CORPUS CHRISTI, Texas — In today’s Protecting Your Money segment building officials and a contractor weigh in on licensing and registration and who’s ultimately responsible for pulling permits.
Hurricane Harvey was barreling down on the Coastal Bend late on the night of Aug. 25, 2017.
It brought 130 mph winds.
Power outages and property damage everywhere.
And the phone at Rockport City Manager Kevin Carruth’s office was ringing off the hook.
“The eye of the storm had not yet passed over us, and we started getting calls and emails from contractors not only out of town, but out of state, wanting to know what they needed to do to do business here,” Carruth recalled.
Before any work could be done, Carruth’s office made sure the contractors were licensed and registered with the Texas Department of Licensing and Regulations.
He recalls approximately 4,000 applicants.
Not all of them were licensed.
But their names were published online to protect residents.
Of course, there were still complaints about shoddy workmanship or no work done at all.
Carruth points out that just because a contractor is licensed and registered with the TDLR, that still doesn’t guarantee quality workmanship.
Among his tips:
- Be specific about the work you want done.
- Write it down.
- Draw up a plan with the contractor.
The Rodriguez family found that out the hard way.
They paid a contractor to do a renovation and addition to the home that’s been their family’s since the 1950’s.
No permits were pulled from the city’s Development Services Department.
The family fired the contractor after three months and $60,000.00 later because they weren’t pleased with the quality of his work.
“The codes that are adopted here are like in any other city in the United States,” said Corpus Christi City Development Services Director Al Raymond after inspecting work done at the Rodriguez’s home. “It really only requires compliance with minimum standards. So they’re avoiding that, and this is what you end with.”
You can end up with work that Raymond rated a 4 on a scale of 1-to-10 after doing a walk-thru of the home at Action 10’s request.
So, the $64,000 question. Who’s responsible for pulling permits, the contractor or homeowner?
“Ultimately, it’s the property owner,” Carruth told us. “But the property owner’s agent, in this case the contractor, is the one that actually comes out and pulls the permit ’cause he’s the one doing the work.”
Look at it this way, Carruth says.
Permits are like cheap insurance for the work being done.
Kevin Kelley has been a licensed and registered contractor in the Coastal Bend for 30 years.
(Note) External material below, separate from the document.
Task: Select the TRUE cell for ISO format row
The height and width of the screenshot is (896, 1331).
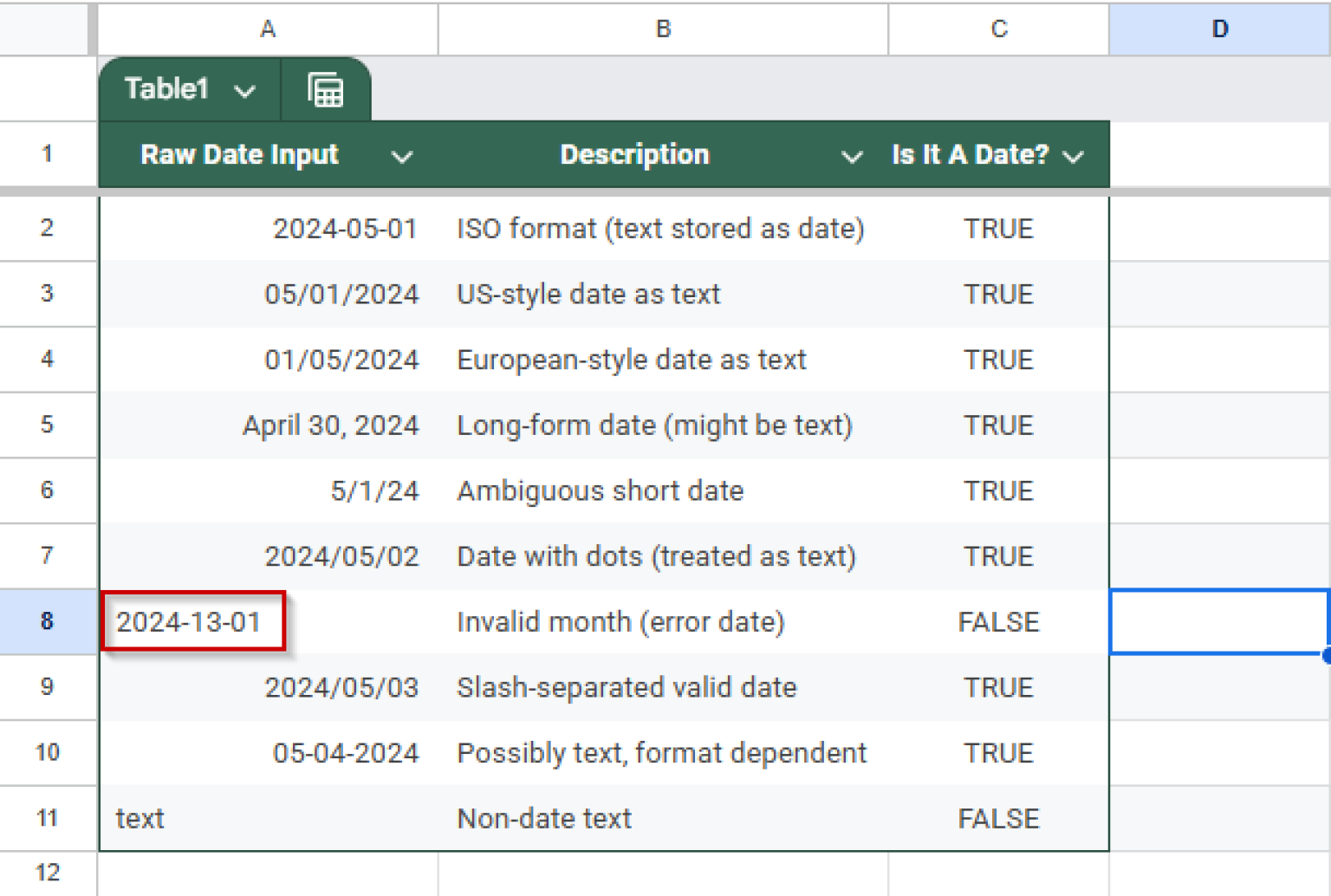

When it comes to pulling permits, he agrees with Carruth.
Both the contractor and homeowner are responsible for permits, but he offers this advice to homeowners.
“Make sure that the homeowner checks with the city to make the permit is pulled,” Kelley said. “Make sure they get a copy of the permit and they get a copy of the contractor’s insurance so they know they’re covered.”
Raymond says permits are generally less than 1 percent of the total cost of the project.
Corpus Christi does not yet require contractors to be registered and licensed.
But Raymond says he intends to make that happen.